Recorded data:
+---+
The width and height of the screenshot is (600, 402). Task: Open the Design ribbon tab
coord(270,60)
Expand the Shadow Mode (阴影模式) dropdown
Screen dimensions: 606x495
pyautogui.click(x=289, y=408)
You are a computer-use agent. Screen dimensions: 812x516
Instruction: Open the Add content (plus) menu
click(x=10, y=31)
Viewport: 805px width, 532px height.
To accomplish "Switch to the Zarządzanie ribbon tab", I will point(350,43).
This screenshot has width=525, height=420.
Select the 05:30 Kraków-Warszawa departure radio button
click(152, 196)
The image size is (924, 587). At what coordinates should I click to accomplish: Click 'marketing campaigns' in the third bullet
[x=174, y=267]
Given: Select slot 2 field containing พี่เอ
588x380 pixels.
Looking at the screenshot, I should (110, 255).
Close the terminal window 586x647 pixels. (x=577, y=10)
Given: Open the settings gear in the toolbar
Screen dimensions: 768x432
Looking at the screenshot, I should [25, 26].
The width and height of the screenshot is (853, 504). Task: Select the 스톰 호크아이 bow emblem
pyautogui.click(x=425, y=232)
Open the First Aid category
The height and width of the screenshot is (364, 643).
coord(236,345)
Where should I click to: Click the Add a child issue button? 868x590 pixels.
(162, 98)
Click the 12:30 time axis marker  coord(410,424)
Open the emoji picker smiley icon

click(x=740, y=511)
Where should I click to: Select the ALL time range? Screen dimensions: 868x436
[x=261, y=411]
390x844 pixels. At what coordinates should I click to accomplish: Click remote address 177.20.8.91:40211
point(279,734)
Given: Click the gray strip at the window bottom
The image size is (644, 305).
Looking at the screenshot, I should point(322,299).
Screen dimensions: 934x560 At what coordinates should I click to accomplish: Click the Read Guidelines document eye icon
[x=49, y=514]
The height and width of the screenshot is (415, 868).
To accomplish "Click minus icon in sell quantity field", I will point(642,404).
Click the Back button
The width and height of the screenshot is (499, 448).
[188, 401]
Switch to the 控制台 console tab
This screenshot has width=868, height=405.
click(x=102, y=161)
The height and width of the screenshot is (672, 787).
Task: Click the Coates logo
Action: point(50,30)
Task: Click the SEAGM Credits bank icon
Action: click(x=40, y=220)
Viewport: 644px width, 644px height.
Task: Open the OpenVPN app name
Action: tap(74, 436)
+---+
> **Description of the task**: Tell how many lines in the entries above include the string "window", and write nothing but the number.

> **Result for this task**: 2